By Jacqueline Frost with Natasha Berry
In this week’s episode of Finding Your EPIC, host Jacqueline Frost sits down with Natasha Berry, Vice President, Global Inclusive Culture, Diversity, and Equity at Smith+Nephew. They discuss how we can overcome imposter syndrome and self-doubt, the relationship between performance and self-confidence, and the importance of surrounding ourselves with supportive people.
For the full conversation, Finding Your EPIC is available here.
P is for performance
The Finding Your EPIC podcast was named as such for good reason. If you’re familiar with the Elevate Talent programme, you’ll know that we follow the EPIC Formula® – Exposure, Performance, Impact and Conscious (self-awareness): the four things we need to focus on to have a successful career.
Natasha Berry is the embodiment of epic performance. With her drive to excel, Natasha is continuously motivated to perform to the very best of her ability.

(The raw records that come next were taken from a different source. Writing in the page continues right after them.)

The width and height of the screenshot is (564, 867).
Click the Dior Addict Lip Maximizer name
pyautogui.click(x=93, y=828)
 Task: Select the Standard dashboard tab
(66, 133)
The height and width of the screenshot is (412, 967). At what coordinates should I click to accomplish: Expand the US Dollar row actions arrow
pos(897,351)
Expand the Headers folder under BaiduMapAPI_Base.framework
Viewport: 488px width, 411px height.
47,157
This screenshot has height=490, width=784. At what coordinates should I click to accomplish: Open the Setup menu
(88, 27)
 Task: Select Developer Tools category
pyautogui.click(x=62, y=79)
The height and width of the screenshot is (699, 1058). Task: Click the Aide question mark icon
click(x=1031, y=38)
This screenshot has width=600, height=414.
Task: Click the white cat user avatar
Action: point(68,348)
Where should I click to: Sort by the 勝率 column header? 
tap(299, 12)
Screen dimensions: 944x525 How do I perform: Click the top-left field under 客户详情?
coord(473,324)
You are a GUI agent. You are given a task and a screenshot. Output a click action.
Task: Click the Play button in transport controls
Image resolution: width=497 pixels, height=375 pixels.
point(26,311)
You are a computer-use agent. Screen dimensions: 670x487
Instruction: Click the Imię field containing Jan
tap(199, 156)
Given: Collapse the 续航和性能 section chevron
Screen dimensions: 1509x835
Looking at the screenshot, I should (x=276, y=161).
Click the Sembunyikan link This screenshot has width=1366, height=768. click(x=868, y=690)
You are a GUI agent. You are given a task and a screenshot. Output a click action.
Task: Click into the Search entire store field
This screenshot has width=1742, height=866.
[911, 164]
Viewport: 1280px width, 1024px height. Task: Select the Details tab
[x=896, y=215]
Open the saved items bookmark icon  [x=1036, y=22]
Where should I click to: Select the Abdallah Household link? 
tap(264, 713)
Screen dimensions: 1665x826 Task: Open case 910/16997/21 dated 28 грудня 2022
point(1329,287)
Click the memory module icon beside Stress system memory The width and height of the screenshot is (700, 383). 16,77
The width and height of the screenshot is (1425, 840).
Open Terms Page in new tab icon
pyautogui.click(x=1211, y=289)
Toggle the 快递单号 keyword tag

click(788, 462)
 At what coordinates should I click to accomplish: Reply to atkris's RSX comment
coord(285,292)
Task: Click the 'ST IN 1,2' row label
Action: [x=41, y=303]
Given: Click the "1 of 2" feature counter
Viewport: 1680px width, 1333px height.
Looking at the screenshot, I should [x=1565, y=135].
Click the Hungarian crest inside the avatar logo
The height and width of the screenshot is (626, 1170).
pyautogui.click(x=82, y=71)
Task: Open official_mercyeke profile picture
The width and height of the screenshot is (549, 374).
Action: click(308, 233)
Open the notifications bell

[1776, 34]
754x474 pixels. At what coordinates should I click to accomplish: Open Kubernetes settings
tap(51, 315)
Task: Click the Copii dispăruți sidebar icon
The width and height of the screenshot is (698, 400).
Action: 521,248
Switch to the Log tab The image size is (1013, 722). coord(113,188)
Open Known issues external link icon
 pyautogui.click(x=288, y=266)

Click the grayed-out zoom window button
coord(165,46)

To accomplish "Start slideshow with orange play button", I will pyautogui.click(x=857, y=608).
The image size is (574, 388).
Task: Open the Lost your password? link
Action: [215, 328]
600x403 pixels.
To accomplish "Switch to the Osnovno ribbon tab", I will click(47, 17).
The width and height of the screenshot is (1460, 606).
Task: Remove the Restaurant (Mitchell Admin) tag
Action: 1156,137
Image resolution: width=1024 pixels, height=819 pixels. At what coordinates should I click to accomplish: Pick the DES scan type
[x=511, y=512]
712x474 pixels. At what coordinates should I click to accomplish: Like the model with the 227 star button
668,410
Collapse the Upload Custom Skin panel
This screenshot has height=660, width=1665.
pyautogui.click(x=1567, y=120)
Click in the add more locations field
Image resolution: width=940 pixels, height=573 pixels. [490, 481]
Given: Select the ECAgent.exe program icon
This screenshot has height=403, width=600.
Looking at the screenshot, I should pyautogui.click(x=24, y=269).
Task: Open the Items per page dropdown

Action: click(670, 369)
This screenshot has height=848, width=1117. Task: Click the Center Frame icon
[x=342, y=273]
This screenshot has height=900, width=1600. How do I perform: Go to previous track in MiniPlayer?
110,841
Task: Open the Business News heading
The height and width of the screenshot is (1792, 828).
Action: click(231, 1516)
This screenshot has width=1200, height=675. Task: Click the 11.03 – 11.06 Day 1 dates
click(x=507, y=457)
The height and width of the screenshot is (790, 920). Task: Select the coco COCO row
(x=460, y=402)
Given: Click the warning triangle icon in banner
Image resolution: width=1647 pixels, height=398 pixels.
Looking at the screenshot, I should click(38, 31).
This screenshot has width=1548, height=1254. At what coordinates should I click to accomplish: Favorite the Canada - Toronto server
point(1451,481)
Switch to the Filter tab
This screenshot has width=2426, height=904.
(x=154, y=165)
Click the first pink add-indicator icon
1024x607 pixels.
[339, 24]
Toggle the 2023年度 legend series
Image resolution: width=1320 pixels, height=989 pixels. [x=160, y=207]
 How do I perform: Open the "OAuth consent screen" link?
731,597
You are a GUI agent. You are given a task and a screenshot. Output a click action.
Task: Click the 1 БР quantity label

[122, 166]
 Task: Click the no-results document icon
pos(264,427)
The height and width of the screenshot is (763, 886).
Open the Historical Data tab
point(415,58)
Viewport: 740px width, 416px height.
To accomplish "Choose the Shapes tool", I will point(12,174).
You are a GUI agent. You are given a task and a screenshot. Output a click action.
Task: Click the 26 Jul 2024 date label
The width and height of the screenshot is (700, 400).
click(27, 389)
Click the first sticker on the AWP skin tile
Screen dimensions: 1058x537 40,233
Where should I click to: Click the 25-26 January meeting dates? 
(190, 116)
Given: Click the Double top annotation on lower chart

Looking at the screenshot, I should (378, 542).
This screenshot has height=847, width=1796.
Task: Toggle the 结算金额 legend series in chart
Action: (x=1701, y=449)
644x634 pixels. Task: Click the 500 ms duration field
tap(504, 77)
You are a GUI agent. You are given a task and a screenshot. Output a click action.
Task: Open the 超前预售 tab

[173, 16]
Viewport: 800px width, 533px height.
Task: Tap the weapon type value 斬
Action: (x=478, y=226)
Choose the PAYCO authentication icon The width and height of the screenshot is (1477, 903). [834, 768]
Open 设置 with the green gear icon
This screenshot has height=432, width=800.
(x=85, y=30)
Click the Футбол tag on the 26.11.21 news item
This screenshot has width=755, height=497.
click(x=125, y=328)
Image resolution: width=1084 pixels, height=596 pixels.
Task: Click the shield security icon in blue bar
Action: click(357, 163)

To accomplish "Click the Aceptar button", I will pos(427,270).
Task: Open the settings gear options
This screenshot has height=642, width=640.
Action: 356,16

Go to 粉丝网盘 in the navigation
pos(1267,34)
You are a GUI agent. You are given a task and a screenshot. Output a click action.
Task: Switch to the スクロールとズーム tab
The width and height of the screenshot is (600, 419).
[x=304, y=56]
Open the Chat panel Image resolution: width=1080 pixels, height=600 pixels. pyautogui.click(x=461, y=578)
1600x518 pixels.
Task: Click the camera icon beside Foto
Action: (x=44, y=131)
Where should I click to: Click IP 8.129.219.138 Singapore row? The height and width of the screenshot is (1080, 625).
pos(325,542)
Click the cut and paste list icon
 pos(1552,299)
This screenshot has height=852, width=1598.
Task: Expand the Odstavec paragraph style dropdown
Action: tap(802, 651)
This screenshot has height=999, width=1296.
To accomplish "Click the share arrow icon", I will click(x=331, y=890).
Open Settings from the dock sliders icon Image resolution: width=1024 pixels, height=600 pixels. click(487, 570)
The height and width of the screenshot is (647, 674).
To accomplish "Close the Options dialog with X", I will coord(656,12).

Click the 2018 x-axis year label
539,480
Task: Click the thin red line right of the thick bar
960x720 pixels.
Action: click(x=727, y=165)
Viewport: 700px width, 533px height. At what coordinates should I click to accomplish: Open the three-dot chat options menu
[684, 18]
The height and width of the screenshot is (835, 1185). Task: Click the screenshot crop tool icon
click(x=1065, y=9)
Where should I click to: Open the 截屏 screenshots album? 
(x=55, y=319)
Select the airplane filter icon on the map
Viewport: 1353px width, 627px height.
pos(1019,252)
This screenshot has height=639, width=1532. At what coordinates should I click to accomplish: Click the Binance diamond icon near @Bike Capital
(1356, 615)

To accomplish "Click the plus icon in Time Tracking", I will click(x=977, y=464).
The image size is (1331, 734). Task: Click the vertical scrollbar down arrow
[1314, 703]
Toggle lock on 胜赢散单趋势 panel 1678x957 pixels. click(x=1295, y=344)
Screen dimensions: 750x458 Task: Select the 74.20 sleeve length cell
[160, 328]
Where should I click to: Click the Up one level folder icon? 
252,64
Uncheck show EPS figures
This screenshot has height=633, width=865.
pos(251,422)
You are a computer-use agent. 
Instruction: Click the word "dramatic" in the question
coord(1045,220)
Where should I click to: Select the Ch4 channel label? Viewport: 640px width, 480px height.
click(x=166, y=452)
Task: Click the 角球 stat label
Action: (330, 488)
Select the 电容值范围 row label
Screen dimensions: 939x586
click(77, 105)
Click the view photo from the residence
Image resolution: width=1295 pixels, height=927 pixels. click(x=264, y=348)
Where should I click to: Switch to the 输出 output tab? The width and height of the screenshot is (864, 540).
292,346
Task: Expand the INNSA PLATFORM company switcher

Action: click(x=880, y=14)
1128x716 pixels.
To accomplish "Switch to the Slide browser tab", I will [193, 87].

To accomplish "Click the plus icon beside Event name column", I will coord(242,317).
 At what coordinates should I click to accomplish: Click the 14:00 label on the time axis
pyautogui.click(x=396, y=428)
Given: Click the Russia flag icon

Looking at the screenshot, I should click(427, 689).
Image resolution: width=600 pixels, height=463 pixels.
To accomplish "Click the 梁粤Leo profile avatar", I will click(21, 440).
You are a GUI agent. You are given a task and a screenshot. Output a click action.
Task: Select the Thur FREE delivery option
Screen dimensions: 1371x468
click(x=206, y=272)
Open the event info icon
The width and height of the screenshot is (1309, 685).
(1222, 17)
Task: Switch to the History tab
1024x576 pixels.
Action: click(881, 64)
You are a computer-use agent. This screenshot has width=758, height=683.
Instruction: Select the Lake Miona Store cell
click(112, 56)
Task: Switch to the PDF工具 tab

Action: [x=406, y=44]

But how? And what does that look like?
Focusing on the present
Natasha: “I knew that I wanted more, and I knew that it was about performance. It started out with school performance, and then as I ventured into the workplace it was about work performance – a continuous growth. There was always that hunger and that drive.”
The first nugget of wisdom that Natasha shares is to focus on the now.
As busy professionals, I’m sure we’re all familiar with the feeling that there is always something else that needs doing. An upcoming presentation, perhaps, or a project looming on the horizon. As motivated people, we might find ourselves constantly looking to the future.
But doing so means that we’re not giving our full selves to the task at hand.
Whilst it’s okay to reflect on the past and plan for the future, we mustn’t lose focus on what we’re doing right now – and how we’re doing it. If we’re not committed to the present moment, we’ll constantly be living either in the past or in the future, and won’t be leveraging our full potential in our day-to-day performance.
Your only competition is who you were yesterday
We’ve all heard the old adage, “Comparison is the thief of joy”.
When it comes to performance, this is especially true. We are not in competition with anyone. The motivation behind improving our performance should not be to beat the performance given by others, but to beat the performance we ourselves gave yesterday.
Natasha: “I am always trying to beat my own pace. I had a really great leader once that said to me, ‘Whenever you leave a role, you should easily be able to say: what are the three things you left behind?’ What mark did you leave?”
Competition breeds imposter syndrome
When we’re too focused on how our performance stands up in comparison to others, we can risk running headfirst into imposter syndrome, that terrible inability to believe in our own potential and to feel undeserving of our success. No one is immune to this phenomenon – not celebrities, not presidents of huge multinational companies, and not Natasha or myself.
Natasha: “Every time a role is bestowed upon me, I have that moment – that, ‘Am I the right person? Should you leave this with me? Am I good enough? Can I really do it?’”
To Natasha, the secret to overcoming imposter syndrome is belief. Belief in your own ability to perform, and deliberately surrounding yourself with those that believe in you.
We can all be a voice of positive reinforcement for those around us. Part of great performance, especially in leadership, is about how we show up for others and lift those around us. But we have to make sure we’re doing those things for ourselves, first.